Rebel Ridge
Bonneville Pictures, 2024
Director/Writer:
Jeremy Saulnier
Reading Time:
5 minutes
📷 : Used with permission, Netflix
Rosemary:
Movies and TV shows with intense action
Ginseng:
Suspenseful and intense thrillers
Chris Chaisson
2024-09-17
We see the reliable story trope time and again: the fish out of water. A tourist or someone “just passing through” who ends up on the radar of the local powers that be, and chaos ensues. It frequently becomes the “one-man army” story, such as Sylvester Stallone’s character in the Rambo trilogy, where the authority figures pick the wrong person to mess with. Sometimes, the fish out of water finds help from unexpected sources, like Axel Foley in Beverly Hills Cop. Regardless, we typically see our aforementioned trope framed and detained for familiar, even if completely bogus, charges (“Disturbing the peace? I got thrown out of a window!”). Occasionally we get a story that enlightens us to all of the trappings that lie within the justice system. Enter Jeremy Saulnier’s Netflix hit, Rebel Ridge, about just such a legal loophole.

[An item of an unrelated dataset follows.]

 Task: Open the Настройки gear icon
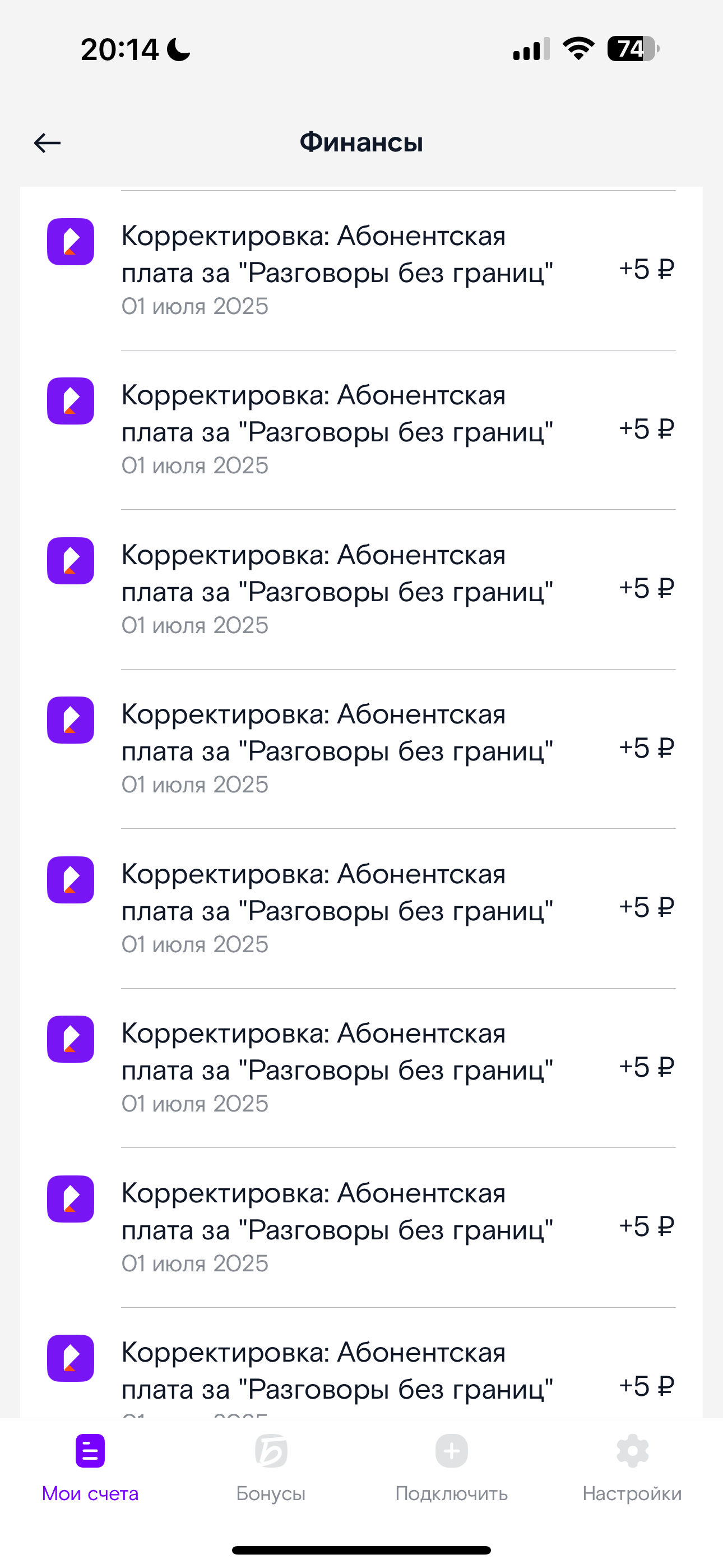[632, 1451]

Ex-Marine Terry Richmond (Aaron Pierre, Old) bikes his way through a small southern town en route to bail his cousin out of jail with a large sum of cash. When a patrol car coasts up behind him and causes an accident, the officers cuff Terry and search his belongings. Despite Terry showing deference, the officers suspect the money as being ill-gotten and seize the cash, forcing Terry to jump through several time-consuming hoops to get it back. This troublesome wormhole coincides with Terry’s cousin being shipped to a penitentiary elsewhere, as the town can no longer hold its inmates. As Terry heads to the police station to repossess his money, he clashes with the local police chief (Don Johnson) who refuses to cooperate. Terry finds himself in the crosshairs of the police when he pushes back on their corrupt ways, only getting counsel from a paralegal who knows of the local law enforcement’s malfeasance and how to fight it.

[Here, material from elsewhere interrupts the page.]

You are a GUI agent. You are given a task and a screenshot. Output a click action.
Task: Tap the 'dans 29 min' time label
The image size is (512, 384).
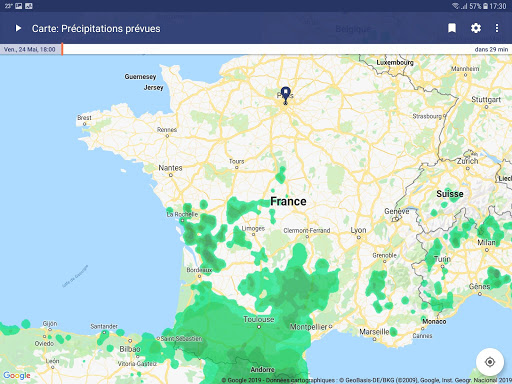click(x=491, y=49)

Rebel Ridge highlights a little-known but common practice in law enforcement called civil asset forfeiture. When police detain a citizen, they can claim suspicion as cause to seize their belongings, such as money, and use them to fund the department. Retrieving the money can take months, if not years, and may result in spending more than what was originally taken. While government officials call it a way to cut off criminals’ resources, specifically in the drug trade, critics have deemed it legalized theft. In the midst of getting tangled up in the department’s scheme, Terry finds that this practice is a go-to strategy for the local police. Once they go the route of physical intimidation, Terry’s military training kicks in, and the conflict between himself and the corrupt officers escalates.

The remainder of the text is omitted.